India lit herself another cigarette. “That’s right, you always liked carpets.”

“The language in carpets is fascinating,” Birdie said. “I used to know a little about it. Now-well, it’s like trigonometry. I’ve forgotten it all.”

“You’re a wonderful gardener,” India said.

“See? I could have been a landscape architect. I could have made a fortune in New Canaan alone. I could own my own business. I could be a landscaping mogul.

“You’re talking like you’re all washed up,” India said. “You can still do it.”

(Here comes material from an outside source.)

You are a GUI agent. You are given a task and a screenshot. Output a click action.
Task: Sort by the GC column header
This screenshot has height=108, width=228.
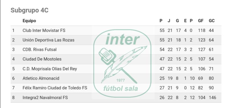211,21
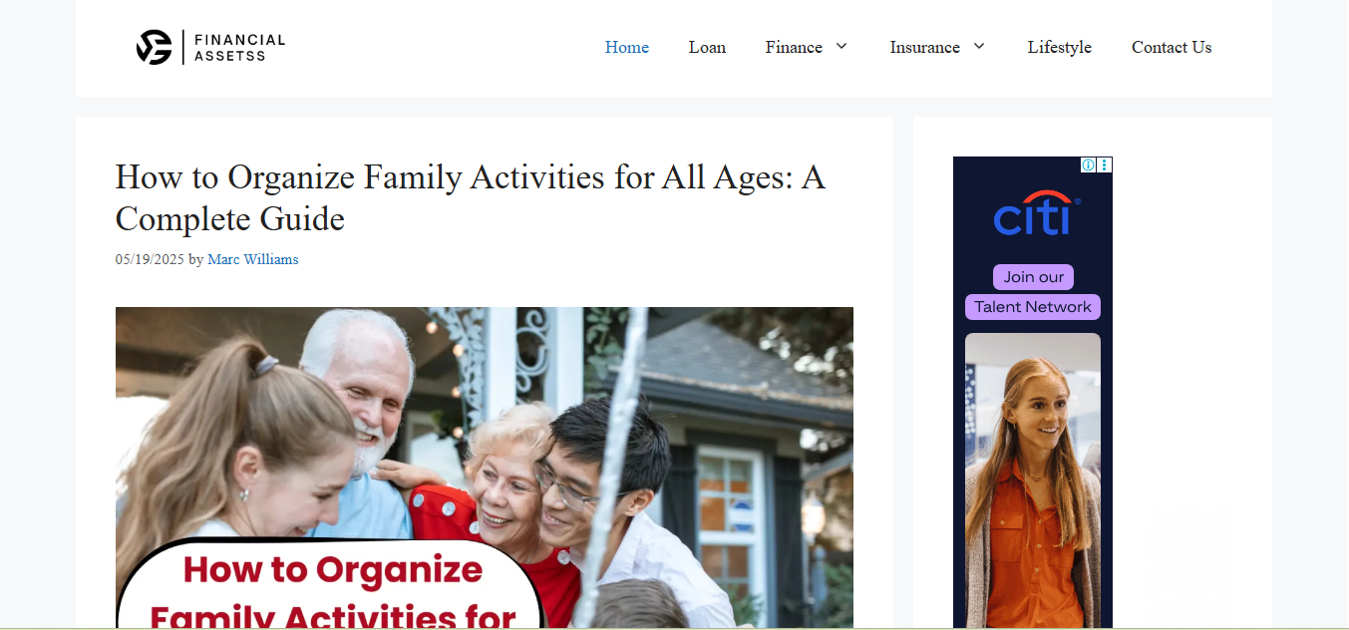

Birdie stood up from the bed and looked out the window. India’s window looked northwest, toward North Pond and Muskeget. “I want to go home,” she said.

“You do? ” India said.

“Yes,” Birdie said.

When Birdie first walked into the room, India had been wondering how to tell her that she would be leaving on Wednesday. But over the course of the conversation, she realized she was enjoying herself, and she was connecting with her sister, which was far superior to dealing with the potential bullshit transpiring in the cauldron that was Center City, Philadelphia, in July. (Independence Mall on July Fourth, mobbed with tourists from Kansas and Bulgaria: India shuddered.) And now, just as India had pretty much decided to stay put, Birdie announced that she wanted to leave?